### Task description
Return the data word for word. Pictures are to be omitted.

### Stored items
☆ ☆ ☆ ☆ ☆

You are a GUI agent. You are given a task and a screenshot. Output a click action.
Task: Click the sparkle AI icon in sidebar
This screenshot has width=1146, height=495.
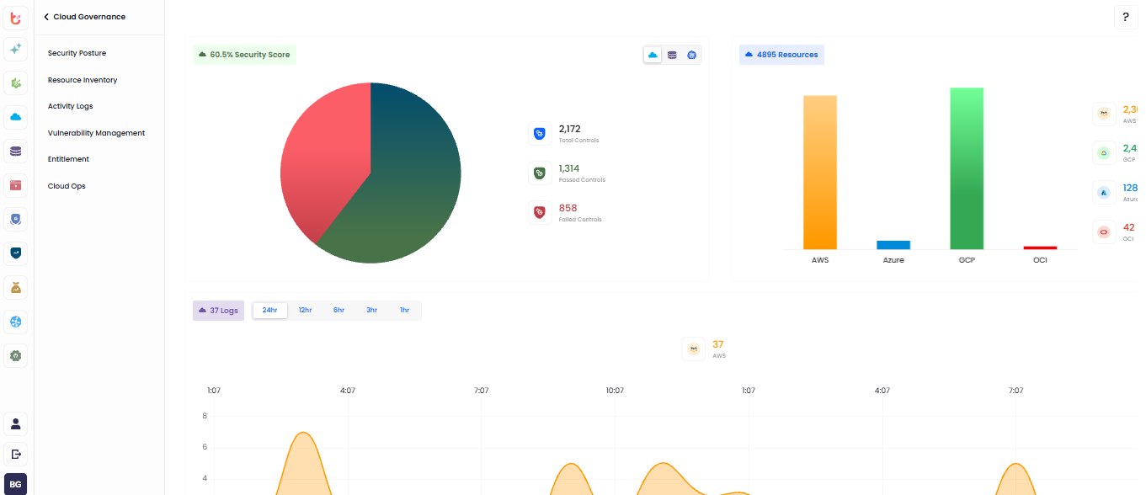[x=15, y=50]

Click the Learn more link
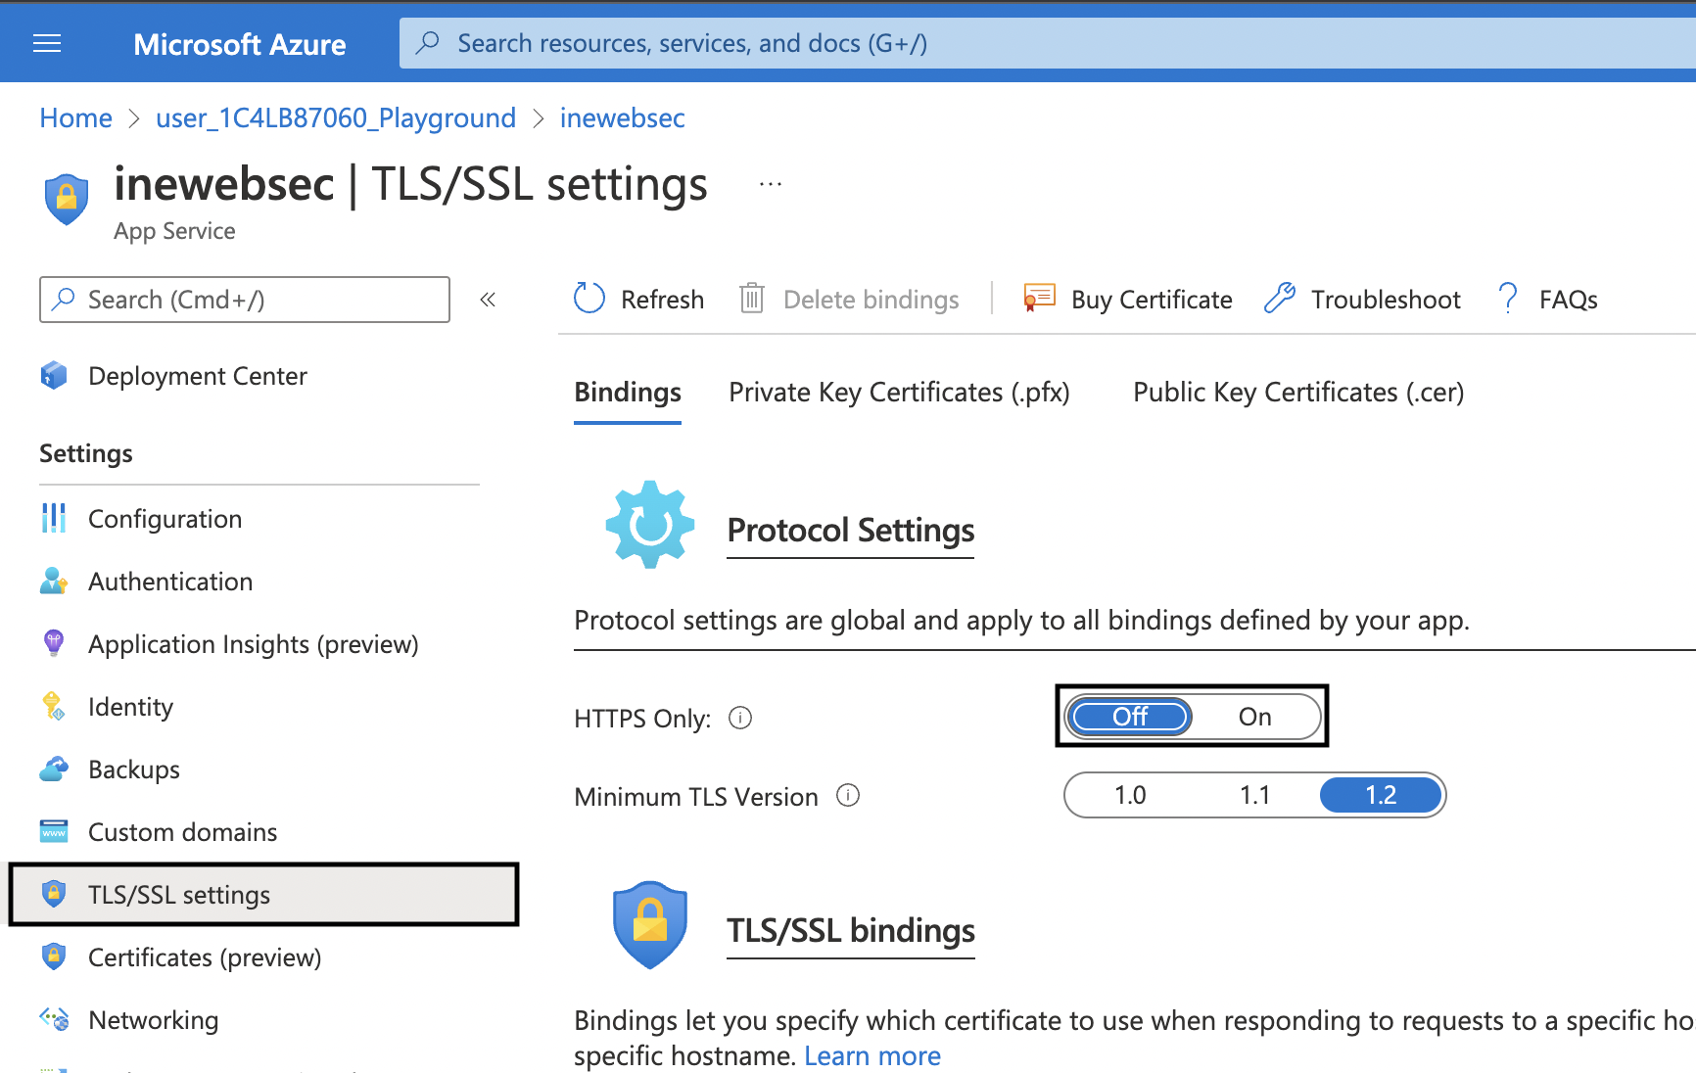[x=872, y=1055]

☆ ☆ ☆ ☆ ☆

### Answer box
You are a GUI agent. You are given a task and a screenshot. Output a click action.
Task: Click the sparkle AI icon in sidebar
This screenshot has width=1146, height=495.
[x=15, y=50]

Click the Learn more link
[x=872, y=1055]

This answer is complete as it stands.